United States District Court, N.D. Indiana, Fort Wayne Division
Feb 12, 2009
Cause No.: 1:08-CV-70 (N.D. Ind. Feb. 12, 2009)

Opinion

Cause No.: 1:08-CV-70.

February 12, 2009


OPINION AND ORDER


This matter is before the court on the second motion to withdraw the reference filed by the defendants, Chad Seybold and Laura Seybold (the "Seybolds" or "defendants") on January 9, 2008. Docket at 1. The Seybolds filed their brief in support of their motion on May 23, 2008 ("Defendants' Brief in Support," docket at 6.) Plaintiff Salin Bank and Trust Company ("Salin Bank" or "plaintiff") filed its response in opposition to the motion on May 27, 2008. ("Plaintiff's Brief in Opposition," docket at 7.) Also on May 27, Salin Bank filed a motion for oral argument. Docket at 8. Finally, Salin Bank filed a response brief on June 3, 2008. ("Plaintiff's Response," docket at 9.) On December 31, 2008, this case was reassigned from another Division of this court to the undersigned judicial officer for all further proceedings, including resolution of all pending motions. For the reasons discussed below, the second motion to withdraw the reference filed by the defendants is DENIED, the motion for oral argument filed by the plaintiff is DENIED, and this case is DISMISSED.

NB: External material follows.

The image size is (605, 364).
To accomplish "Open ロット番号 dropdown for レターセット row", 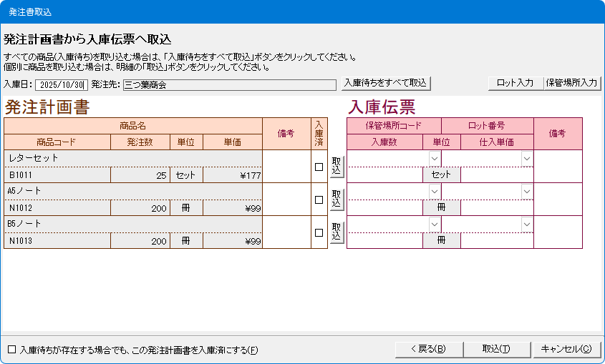I will [527, 158].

The defendants' first motion to withdraw the reference, filed in the bankruptcy court, was withdrawn.

The parties to this case attended a Status Conference held before United States Magistrate Judge Roger B. Cosbey on May 14, 2008. See docket at 5. At the conclusion of that conference, the Magistrate Judge directed the parties to file contemporaneous opening briefs by May 27 and contemporaneous response briefs by June 3. Id. The defendants, for whatever reason, chose not to file a response brief.

Having reviewed the briefs of the parties as well as the Recommendation and the Decision and Order issued by Bankruptcy Judge Grant, this court concludes that oral argument is not necessary.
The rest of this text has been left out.